With the start of the transition period during which data controllers and processors shall adapt and modify their processes to the General Data Protection Regulation, the Spanish Data Protection Agency has made available the first guidelines to offer orientation on this adaptation process.
Since before the entry into force of the General Data Protection Regulation (the “GDPR“) last 25 May 2016, the data protection authorities alerted agents involved in the processing of personal data that the new regulations would mean substantial modifications in the modus operandi of business practices in data protection matters.
The transition period until the definitive application of the GDPR is twofold for data controllers and processors, since besides observing privacy by design and default principles in any new data processing, they will have to adapt to the new regulations the processing that continue to exist as from 25 May 2018.
Conscious of both the need to adapt to the new GDPR requirements, and the uncertainty generated by the unawareness of the method in which certain provisions of the regulation should be applied, the Spanish Data Protection Agency (the “SDPA“) has committed to publish documents, material and tools that would allow Spanish businesses to identify the key points they should bear in mind to comply with the GDPR requirements with full guarantees. Thus, last 26 January the SDPA, within the scope of its 2015-2019 Strategic Plan, published three guidelines in which they explain aspects associated to the relation between data controllers and processors, the duty of information and the general obligations of the data controller within the scope of the new European regulation.
As regards the principal obligations of data controllers, the guideline, far from intending to be an exhaustive and final document, highlights the new aspects of the GDPR, makes recommendations, outlines aspects that should be taken into consideration and provides a check list to verify the level of compliance with the new regulation. In this respect, for example, it is worth noting the changes in the requirements for obtaining consent, not admitting forms of implied or omitted consent. In the light of this modification, the SDPA warns that from 25 May 2018 consents obtained under methods not admitted by the GDPR will be invalid and, therefore, they advise reviewing and adapting such processes to the new regulation.
Regarding the duty of information, the SDPA highlights in the guideline its recommendation to provide the information in a double layer system (following a similar scheme to that recommended by the SDPA in the Cookies Guideline). In the first layer, it recommends informing in a summarised way (preferably in table format) about the essential aspects that affect the processing (i.e. controller, purpose, legitimation, recipients, rights and, if applicable, origin of the data) redirecting the individual to the additional information presented in more detail in the second layer (for example, in an electronic link or on the back of the document where the basic information is provided).

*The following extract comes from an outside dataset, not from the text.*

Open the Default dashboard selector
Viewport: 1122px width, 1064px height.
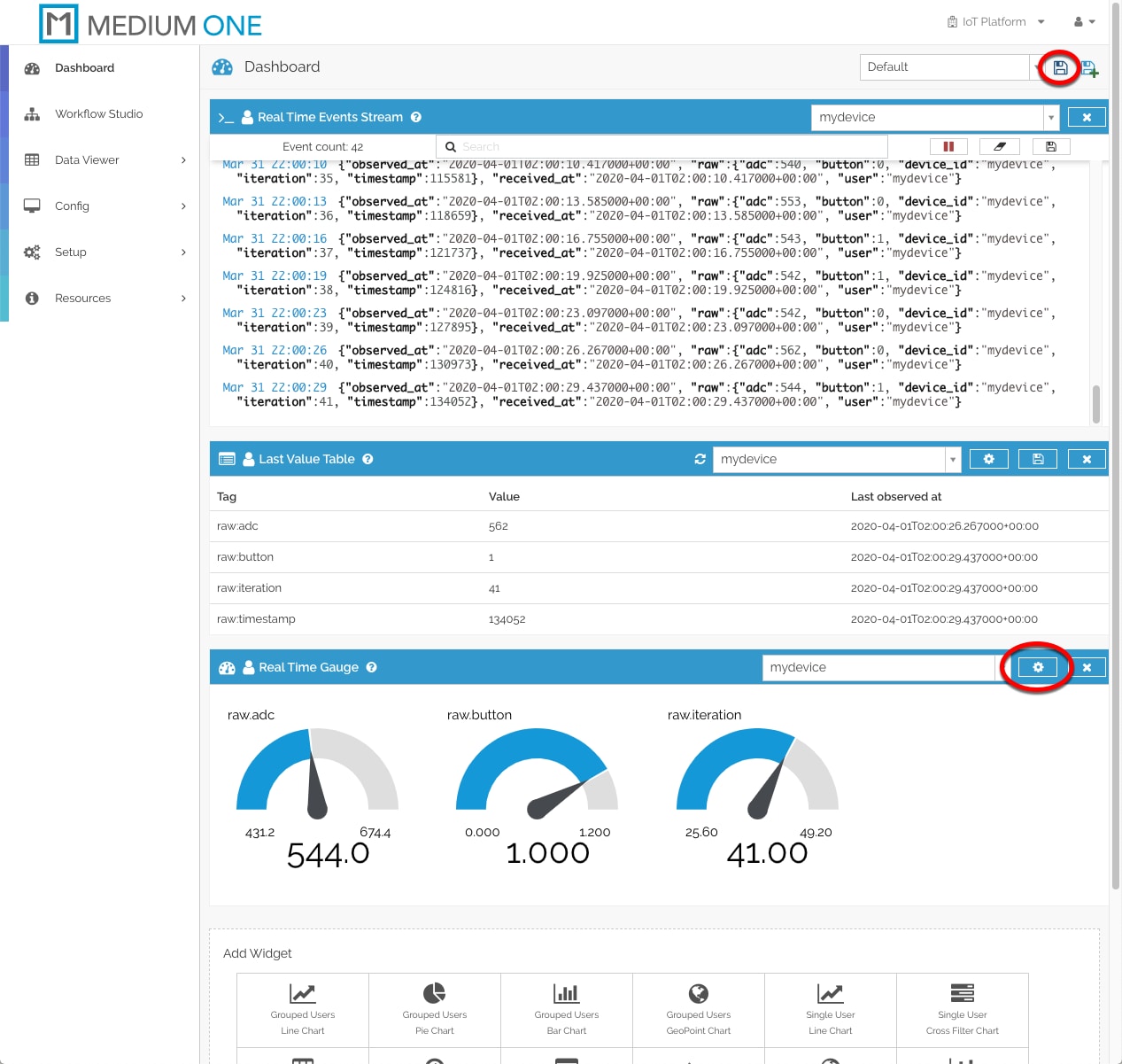point(944,66)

Finally, with respect to the legal relationship between data controllers and processors, the SDPA provides directives relating to what provisions should be regulated in data processing contracts as from 25 May 2018. Such directives focuses not only on existing aspects of the present regulation, but also (i) anticipating the processors’ duty to collaborate with data controllers in the observance of the new regulation, and (ii) replacing the reference to existing security levels by the need to carry out a risk evaluation that allow to determine the security measures to be applied.
Although the directives provided by the SDPA in the three guidelines mentioned are merely recommendations that may be modified and are not binding, they are a good starting point for agents involved in data processing to become familiar with the manner of correctly applying the GDPR.